*Exercise goal*:
Looking only at the lines below that contain "Switch", give the number of them and no other text.

*Data supplied*:
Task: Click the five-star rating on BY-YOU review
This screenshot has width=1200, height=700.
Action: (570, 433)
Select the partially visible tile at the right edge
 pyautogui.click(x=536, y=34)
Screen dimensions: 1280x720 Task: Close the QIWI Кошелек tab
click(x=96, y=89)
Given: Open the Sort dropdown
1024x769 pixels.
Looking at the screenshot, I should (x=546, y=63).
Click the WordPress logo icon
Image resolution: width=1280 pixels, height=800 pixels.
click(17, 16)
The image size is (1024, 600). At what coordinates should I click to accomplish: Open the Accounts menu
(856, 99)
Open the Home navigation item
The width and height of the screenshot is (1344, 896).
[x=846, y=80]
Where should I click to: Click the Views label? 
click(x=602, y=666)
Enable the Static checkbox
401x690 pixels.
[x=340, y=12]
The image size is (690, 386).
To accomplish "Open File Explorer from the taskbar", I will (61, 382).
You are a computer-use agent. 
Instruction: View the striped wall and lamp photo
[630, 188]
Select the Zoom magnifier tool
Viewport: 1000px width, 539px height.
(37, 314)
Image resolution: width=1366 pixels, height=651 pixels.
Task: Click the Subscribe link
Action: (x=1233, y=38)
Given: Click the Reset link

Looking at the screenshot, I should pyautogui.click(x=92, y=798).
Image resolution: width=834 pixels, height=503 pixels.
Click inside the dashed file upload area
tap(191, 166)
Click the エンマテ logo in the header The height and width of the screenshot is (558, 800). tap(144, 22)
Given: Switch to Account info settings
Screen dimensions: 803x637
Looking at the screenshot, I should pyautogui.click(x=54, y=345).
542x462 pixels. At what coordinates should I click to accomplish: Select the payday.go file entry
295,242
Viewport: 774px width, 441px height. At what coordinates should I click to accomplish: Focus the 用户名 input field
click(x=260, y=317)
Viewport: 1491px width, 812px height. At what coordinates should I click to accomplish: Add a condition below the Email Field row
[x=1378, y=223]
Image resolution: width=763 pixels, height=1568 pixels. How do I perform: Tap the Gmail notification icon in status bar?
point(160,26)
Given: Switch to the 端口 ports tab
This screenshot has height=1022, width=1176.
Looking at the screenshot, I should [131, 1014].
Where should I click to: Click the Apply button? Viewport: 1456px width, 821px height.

*Exercise solution*:
2